La vérité sur les sondages [1]

De nombreux sondages électoraux sont publiés actuellement, en plaçant différents adversaires face à Nicolas Sarkozy. Des contestations mettent en cause la valeur des résultats. Il est demandé d’en réduire l’usage, d’en « moraliser » le recours.

Mais au fait, qu’est-ce qu’un sondage ?

En matière d’opinion, Les définitions généralement admises sont les suivantes :

C’est la réalisation d’un questionnaire auprès d’un échantillon d’individus afin de proposer une estimation de la répartition de l’opinion de l’ensemble de la population.
« Grâce à un questionnaire posé à un certain nombre de personnes, il sera possible de déduire, d’estimer ce que pense la population »

Généralement, en politique, on utilise la méthode des quotas. 4 critères sont retenus : sexe, classe d’age, catégorie sociale (CSP) et parfois la localisation (rural-urbain, régions).

Souvent la technique utilisée pour interroger les personnes est soit le face à face, soit par téléphone Par téléphone, la numérotation est aléatoire, c’est à dire qu’un logiciel « génère » des numéros (on peut ainsi interroger des personnes non inscrites sur l’annuaire téléphonique).
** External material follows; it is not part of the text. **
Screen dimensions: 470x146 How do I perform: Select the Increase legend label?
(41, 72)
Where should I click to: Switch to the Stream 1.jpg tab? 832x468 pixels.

Pour remplir les conditions des quotas, c’est à dire obtenir un échantillon de personnes « représentatif » de la population française « électrice » (pour faire simple : moitié hommes, moitié femmes de plus de 18 ans, % de jeunes, % d’anciens, % agriculteurs, % ouvriers, % professions libérales, % habitant en ville, etc), il faut interroger environ 20 à 25 000 personnes pour obtenir un échantillon représentatif de 2 000 personnes.

A partir de là on obtient les « résultats » du sondage comme par exemple Untel avec 30% et Sarkozy avec 25% au premier tour.

Que vaut ce résultat ?

La théorie statistique évoque les « marges d’erreurs » ou plus précisément l’écart-type.

Sans développer cette théorie, je retiendrai le tableau des incertitudes publié par l’IFOP :

Ainsi, en supposant que Untel soit François Hollande, on pourra affirmer sans « trop » se tromper qu’il est probable qu’il obtiendra entre 28 et 32% (30+-2) et Sarkozy entre 23 et 27%.

Quant aux sondages sur les candidats aux primaires, leur interprétation doit être plus plus prudente car il s’agit de sous ensembles interrogés, assez mal définis, donc les marges d’erreurs plus « larges ». Tout ce que l’on peut dire c’est que le fait d’être « assuré » d’arriver au premier tour devant Sarkozy, booste le candidat dans les primaires (il y a corrélation). L’intérêt de ces sondages (sur les primaires) c’est l’évolution des valeurs. Autrement dit, si les différents sondages aux différentes dates donnent la même hiérarchie, et grosso-modo les mêmes écarts entre les concurrents, on peut dire qu’à « erreur constante » (dans le temps) le résultat final sera celui-ci. Dans le cas présent, sauf tsunami, il semble bien que le résultat final soit déjà perceptible.